Foto: Reuters
Foto: Reuters

Hamas ha lanciato una nuova minaccia allo Stato ebraico, affermando in modo inequivocabile che il prolungamento delle operazioni militari da parte di Israele comporterà la tragica conseguenza del rimpatrio degli ostaggi "dentro le bare." Questa prospettiva è stata ulteriormente rafforzata dall'annuncio di "istruzioni' impartite ai miliziani che tengono in custodia i prigionieri, con l'esplicita finalità di intensificare le misure di deterrenza in caso di avanzamento dell'IDF. Il gruppo islamista ha sottolineato la propria intransigenza in merito accusando al contempo il Premier Netanyahu nel voler perseguire una soluzione militare piuttosto che negoziare un accordo pacifico. Sulle trattative continuano a lavorare incessantemente i mediatori che negli ultimi giorni, soprattutto dopo il ritrovamento dei cittadini uccisi dal movimento hanno espresso riserve per una risoluzione nel breve termine. Perplessi in merito anche gli Stati Uniti, che nonostante il sostegno a Tel Aviv hanno puntato il dito contro lo stesso Premier. Biden ha espresso dubbi circa l'impegno profuso da Netanyahu per la stipula di un accordo con Hamas.

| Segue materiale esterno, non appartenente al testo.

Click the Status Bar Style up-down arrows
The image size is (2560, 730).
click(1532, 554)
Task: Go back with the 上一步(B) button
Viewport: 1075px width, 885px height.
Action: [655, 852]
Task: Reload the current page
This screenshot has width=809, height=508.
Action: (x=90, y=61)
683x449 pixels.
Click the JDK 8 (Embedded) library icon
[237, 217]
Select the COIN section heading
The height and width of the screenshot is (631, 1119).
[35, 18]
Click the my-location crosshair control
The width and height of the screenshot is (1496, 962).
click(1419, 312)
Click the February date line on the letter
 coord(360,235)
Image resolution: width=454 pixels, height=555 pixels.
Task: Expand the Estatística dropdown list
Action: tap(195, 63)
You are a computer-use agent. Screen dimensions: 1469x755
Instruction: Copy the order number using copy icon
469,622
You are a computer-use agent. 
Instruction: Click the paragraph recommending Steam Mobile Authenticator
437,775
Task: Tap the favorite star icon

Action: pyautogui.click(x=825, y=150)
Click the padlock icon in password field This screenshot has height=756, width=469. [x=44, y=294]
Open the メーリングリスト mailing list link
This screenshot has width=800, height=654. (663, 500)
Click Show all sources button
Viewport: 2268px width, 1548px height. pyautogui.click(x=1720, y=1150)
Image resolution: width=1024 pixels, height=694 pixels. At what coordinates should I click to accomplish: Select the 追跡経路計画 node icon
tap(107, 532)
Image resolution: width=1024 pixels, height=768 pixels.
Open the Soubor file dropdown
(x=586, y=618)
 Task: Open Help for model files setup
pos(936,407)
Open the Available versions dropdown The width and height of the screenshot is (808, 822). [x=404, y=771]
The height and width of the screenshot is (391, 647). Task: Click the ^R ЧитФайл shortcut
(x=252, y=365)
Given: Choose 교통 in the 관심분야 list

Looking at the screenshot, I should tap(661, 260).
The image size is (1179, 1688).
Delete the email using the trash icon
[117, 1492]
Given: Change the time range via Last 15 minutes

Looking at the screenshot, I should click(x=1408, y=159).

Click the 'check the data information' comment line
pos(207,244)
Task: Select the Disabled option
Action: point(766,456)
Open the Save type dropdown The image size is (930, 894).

Fonti vicine alle trattative hanno rivelato ai media che il Presidente potrebbe presentare entro questa settimana un ultimatum alle parti coinvolte al fine di raggiungere una tregua. Il consigliere per la sicurezza nazionale Jake Sullivan ha proposto questa strategia durante un incontro virtuale con i familiari degli ostaggi statunitensi. Nel frattempo, il Ministro degli esteri inglese David Lammy ha comunicato l'intenzione del Regno Unito di sospendere parzialmente le licenze di esportazione di armamenti destinati allo Stato ebraico. La decisione è stata motivata dalla preoccupazione che queste armi possano essere utilizzate in violazione del diritto internazionale umanitario. Israele ha condannato con forza la decisione di Londra, affermando che in tal modo si fornisce un sostegno diretto ai terroristi di Hamas e ai loro alleati.